Die Dauerausstellung des Hauses der Europäischen Geschichte, das Herzstück des neuen Museums, legt ihren Schwerpunkt auf die europäische Geschichte vom 19. Jahrhundert bis in die Gegenwart. In einigen Teilen führt die Ausstellung noch weiter zurück in die Vergangenheit, bis ins Altertum und ins Mittelalter, um wesentliche Elemente der europäischen Kultur und Zivilisation zu erläutern und dem Besucher so ein besseres Verständnis der Gegenwart und der Zukunft zu ermöglichen.


Die Dauerausstellung beginnt mit der Darstellung des Mythos von Europa und des Wandels geografischer Bezeichnungen im Laufe der Zeit sowie dem Nachsinnen über die Frage, worin das europäische Erbe bestehen könnte. Der Schwerpunkt der Ausstellung liegt auf der europäischen Geschichte des 19. und 20. Jahrhunderts, wobei der Geschichte der europäischen Einigung besondere Aufmerksamkeit zukommt.


Besteht die Gefahr von Überschneidungen mit dem Parlamentarium, in dem ebenfalls die Geschichte der europäischen Einigung gezeigt wird?

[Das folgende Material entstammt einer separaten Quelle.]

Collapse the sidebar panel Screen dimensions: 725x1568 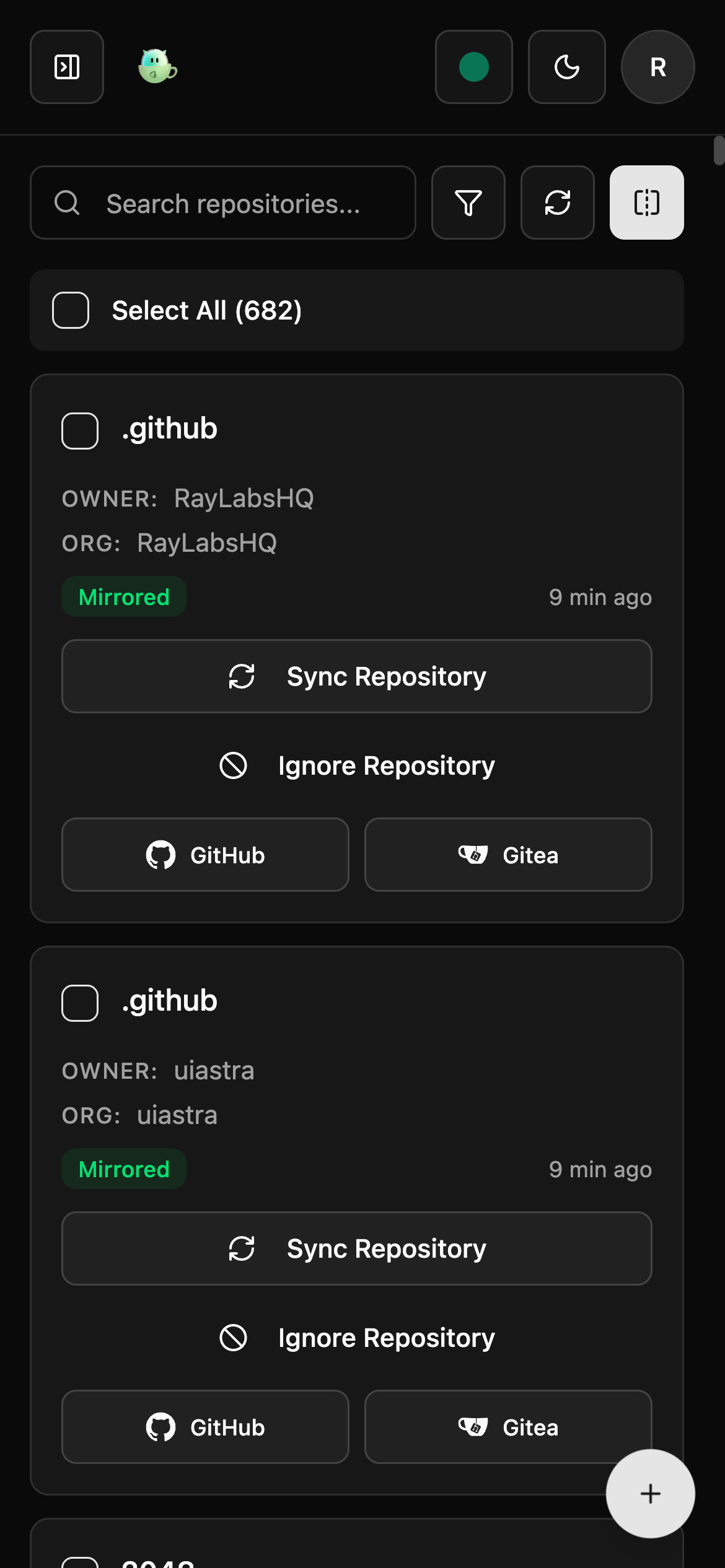tap(66, 68)
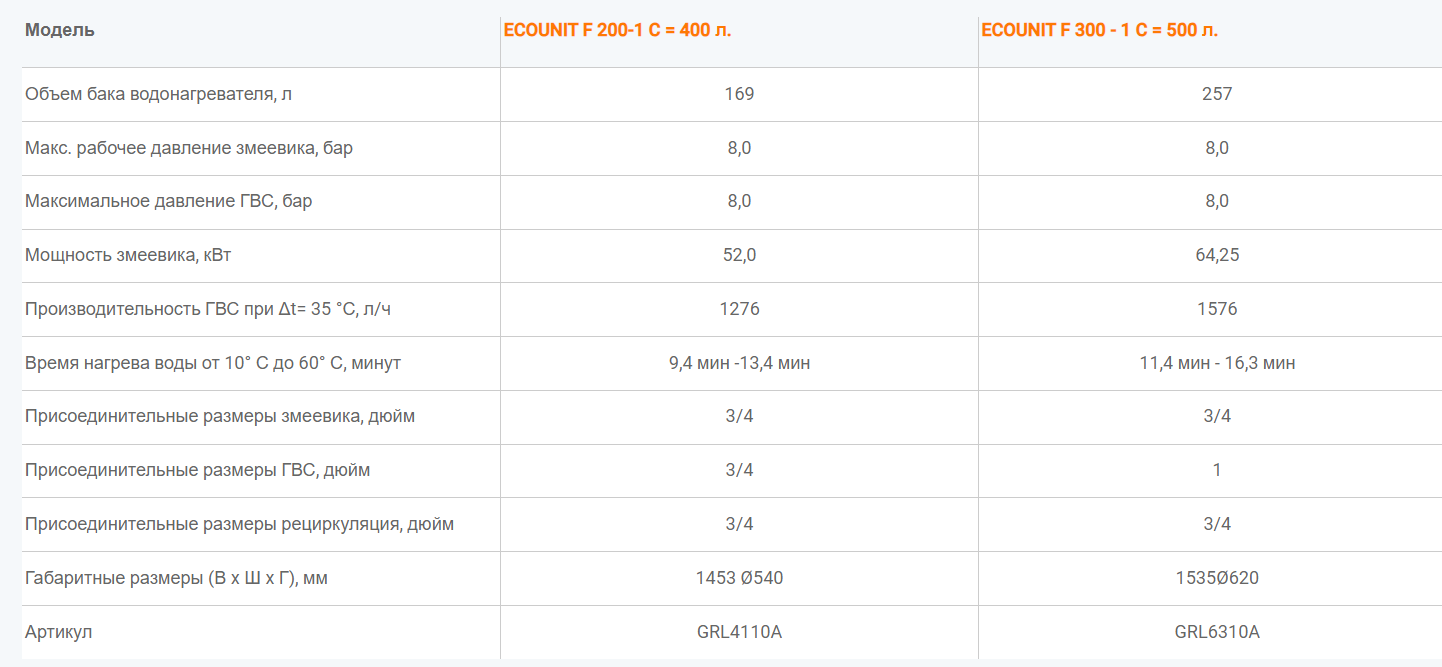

Das Parlamentarium, das Besucherzentrum des Europäischen Parlaments, ist der Rolle, der Arbeitsweise und der Tätigkeit des Europäischen Parlaments gewidmet. Das Haus der europäischen Geschichte dagegen ist ein Museum für europäische Geschichte im viel weiteren Sinne. Die Inhalte unterscheiden sich stark, unter anderem hinsichtlich ihres Rahmens und ihrer Ziele, Aufträge und Instrumente. Im Haus der europäischen Geschichte wird ein sehr breiter Ansatz beim Umgang mit geschichtlichen Themen verfolgt. Da es ein Museum ist, stehen hier Objekte, die als Zeugnisse der Geschichte angesehen werden können, im Mittelpunkt des Interesses. Die beiden Projekte ergänzen sich gegenseitig.